Braunschweig, August 2015

Nina Löchte

Kurzfassung

In dieser Arbeit wurde die Beschreibung und Bewertung alltäglicher Mobilität älterer Menschen mittels assistierender Gesundheitstechnologien untersucht. Vor dem Hintergrund einer älter werdenden Bevölkerung und eines gleichzeitigen technologischen Fortschritts, stellt sich die Frage, inwiefern das mittels Sensortechnologie erfasste Mobilitätsverhalten älterer Menschen einen Beitrag zur Gesundheitsversorgung leisten kann. Da eine selbständige Mobilität als Voraussetzung für den Erhalt der Lebensqualität gesehen wird, wurde in dieser Arbeit die gesundheitsbezogene Lebensqualität als generelles Maß für Gesundheit gewählt. Die Zusammenhänge zwischen Mobilitätsverhalten und gesundheitsbezogener Lebensqualität wurden untersucht, um die Basis für eine gesundheitsrelevante Einschätzung und somit Bewertung des Mobilitätsverhaltens zu schaffen.

In einem zweistufigen Verfahren aus Experteninterviews und der anschließenden Rückkopplung der Ergebnisse an die Experten wurde ein Framework spezifiziert, welches einen Rahmen für die Implementierung sensorerweiterter Informationssysteme zur weitergehenden, reproduzierbaren Beschreibung und Bewertung alltäglicher Mobilität älterer Menschen bietet. Das MobiMate -Framework umfasst 54 Anforderungen in acht Kategorien, welche je einer Relevanzkategorie zugeordnet wurden. Anhand einer Literaturstudie wurden zudem Mobilitätsparameter ermittelt, die im Gesundheitskontext eingesetzt werden. Eine mögliche sensorerweiterte Informationssystem-Architektur wurde konzipiert, umgesetzt und in der SIMBA-Sensing Studie erprobt. Die Umsetzung wurde aus Sicht der teilnehmenden Probanden bewertet. In die SIMBA-Sensing Studie wurden in zwei Messphasen von je zwei Monaten insgesamt 17 Probanden einbezogen, deren Mobilitätsverhalten mithilfe eines Smartphones kontinuierlich erfasst wurde. Zusätzlich wurden die Probanden zu ihrer gesundheitsbezogenen Lebensqualität befragt. Die vorab identifizierten Mobilitätsparameter wurden, wenn möglich, aus den kontinuierlich erfassten Daten abgeleitet und das Mobilitätsverhalten der Probanden beschrieben. Zusätzlich konnte der Zusammenhang zwischen dem Mobilitätsverhalten und der gesundheitsbezogenen Lebensqualität und deren Veränderungen untersucht werden.

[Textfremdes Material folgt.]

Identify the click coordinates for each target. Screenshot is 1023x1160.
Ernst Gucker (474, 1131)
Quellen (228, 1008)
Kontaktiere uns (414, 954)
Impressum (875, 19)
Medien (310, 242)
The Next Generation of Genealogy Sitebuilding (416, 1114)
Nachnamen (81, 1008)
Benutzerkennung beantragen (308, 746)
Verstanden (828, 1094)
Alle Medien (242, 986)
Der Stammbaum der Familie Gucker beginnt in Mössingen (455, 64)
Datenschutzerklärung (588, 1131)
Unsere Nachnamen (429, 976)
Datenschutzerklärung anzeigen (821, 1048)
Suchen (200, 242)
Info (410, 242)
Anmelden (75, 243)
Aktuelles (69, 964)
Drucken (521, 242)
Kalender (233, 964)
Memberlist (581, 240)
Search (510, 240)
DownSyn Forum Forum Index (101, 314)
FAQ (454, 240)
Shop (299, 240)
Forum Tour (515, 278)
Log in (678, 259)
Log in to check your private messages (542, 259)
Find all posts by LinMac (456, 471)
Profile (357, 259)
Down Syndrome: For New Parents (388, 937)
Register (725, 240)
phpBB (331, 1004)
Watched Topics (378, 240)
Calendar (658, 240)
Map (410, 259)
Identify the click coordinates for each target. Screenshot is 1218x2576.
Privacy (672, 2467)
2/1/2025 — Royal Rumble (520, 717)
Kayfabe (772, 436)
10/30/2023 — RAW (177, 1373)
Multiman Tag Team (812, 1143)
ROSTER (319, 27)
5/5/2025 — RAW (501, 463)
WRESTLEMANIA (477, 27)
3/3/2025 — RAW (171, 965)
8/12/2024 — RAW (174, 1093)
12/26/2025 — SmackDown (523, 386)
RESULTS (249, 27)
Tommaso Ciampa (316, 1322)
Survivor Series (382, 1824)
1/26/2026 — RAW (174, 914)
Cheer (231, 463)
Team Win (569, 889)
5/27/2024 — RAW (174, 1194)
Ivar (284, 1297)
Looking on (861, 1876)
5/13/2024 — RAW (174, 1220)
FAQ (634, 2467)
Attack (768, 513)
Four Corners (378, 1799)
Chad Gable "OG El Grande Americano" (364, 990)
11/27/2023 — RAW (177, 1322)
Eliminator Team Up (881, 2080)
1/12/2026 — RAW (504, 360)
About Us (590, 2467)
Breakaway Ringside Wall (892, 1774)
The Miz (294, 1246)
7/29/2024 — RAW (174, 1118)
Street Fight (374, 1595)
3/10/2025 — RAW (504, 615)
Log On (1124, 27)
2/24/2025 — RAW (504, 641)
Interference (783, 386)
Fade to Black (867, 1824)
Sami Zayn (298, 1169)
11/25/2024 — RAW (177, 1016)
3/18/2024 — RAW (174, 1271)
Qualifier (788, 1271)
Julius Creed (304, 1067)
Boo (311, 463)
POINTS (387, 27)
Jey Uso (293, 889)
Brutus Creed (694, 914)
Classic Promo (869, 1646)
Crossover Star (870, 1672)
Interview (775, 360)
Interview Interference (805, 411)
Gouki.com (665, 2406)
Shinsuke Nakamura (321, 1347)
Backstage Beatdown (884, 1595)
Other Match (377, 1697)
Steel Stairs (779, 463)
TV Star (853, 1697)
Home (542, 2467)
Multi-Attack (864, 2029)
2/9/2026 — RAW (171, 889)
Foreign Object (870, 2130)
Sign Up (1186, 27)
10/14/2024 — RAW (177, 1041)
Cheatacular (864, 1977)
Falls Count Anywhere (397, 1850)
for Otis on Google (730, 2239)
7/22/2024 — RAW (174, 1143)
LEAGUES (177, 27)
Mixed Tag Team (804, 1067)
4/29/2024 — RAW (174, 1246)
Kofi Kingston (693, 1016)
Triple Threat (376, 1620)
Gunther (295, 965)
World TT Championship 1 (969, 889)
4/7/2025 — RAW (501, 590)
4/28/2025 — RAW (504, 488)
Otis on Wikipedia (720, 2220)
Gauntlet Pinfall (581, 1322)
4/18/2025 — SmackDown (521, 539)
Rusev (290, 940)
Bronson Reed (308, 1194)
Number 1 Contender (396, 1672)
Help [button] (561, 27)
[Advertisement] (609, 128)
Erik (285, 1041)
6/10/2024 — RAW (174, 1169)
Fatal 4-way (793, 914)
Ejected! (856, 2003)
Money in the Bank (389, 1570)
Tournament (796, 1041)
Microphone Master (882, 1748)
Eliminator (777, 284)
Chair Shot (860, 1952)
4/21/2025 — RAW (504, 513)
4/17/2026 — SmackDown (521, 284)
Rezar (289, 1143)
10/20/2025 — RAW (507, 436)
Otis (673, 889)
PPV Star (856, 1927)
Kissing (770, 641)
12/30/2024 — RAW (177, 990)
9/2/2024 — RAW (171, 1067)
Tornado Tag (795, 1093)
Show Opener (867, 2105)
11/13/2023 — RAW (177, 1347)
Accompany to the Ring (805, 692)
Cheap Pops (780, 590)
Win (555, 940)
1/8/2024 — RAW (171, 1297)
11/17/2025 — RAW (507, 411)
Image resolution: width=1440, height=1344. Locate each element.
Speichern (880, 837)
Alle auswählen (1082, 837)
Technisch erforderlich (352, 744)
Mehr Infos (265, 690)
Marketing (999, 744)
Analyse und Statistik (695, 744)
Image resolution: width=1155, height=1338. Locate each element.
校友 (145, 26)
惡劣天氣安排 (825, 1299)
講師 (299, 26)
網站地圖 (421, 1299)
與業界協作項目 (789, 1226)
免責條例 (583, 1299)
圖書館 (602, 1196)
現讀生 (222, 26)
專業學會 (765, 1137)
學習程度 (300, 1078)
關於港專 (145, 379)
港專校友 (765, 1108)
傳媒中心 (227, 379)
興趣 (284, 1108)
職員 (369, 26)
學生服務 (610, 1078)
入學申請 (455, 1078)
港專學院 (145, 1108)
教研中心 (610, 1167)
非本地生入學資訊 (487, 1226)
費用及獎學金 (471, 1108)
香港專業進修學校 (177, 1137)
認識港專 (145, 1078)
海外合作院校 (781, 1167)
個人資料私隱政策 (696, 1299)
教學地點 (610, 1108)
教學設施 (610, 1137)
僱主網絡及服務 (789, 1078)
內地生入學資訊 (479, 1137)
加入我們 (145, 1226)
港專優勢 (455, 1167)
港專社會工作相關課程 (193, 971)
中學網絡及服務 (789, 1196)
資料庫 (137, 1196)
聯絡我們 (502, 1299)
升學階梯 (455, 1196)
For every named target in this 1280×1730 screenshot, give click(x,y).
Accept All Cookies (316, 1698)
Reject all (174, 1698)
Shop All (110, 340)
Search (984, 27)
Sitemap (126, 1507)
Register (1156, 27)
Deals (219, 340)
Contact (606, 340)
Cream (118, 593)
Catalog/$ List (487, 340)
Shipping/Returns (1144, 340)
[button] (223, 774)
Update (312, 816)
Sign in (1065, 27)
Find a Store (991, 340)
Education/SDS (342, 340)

Es konnten Korrelationen zwischen einzelnen Parametern und der gesundheitsbezogene Lebensqualität sowie zwischen den Differenzwerten gezeigt werden. Dabei fielen die Korrelationen zwischen den Differenzwerten höher aus. Zudem wurden mögliche hierarchische Beziehungen untersucht. Für den psychischen Score der gesundheitsbezogenen Lebensqualität konnte ein entsprechendes Modell erstellt werden, wohingegen die Untersuchung für den körperlichen Score kein valides Ergebnis lieferte.

Abstract

This thesis is about the use of health-enabling technologies to describe and assess daily mobility patterns of the elderly. In an ageing society with growing technological advances, the question arises to what extent assessing mobility using sensor technologies has the potential to benefit healthcare. In order to answer this question, and because independent mobility is considered an important part of maintaining quality of life, health related quality of life (HRQOL) was used as an indicator of overall health. Correlations between mobility patterns and HRQOL were investigated, to be used as a starting point for new measures of health.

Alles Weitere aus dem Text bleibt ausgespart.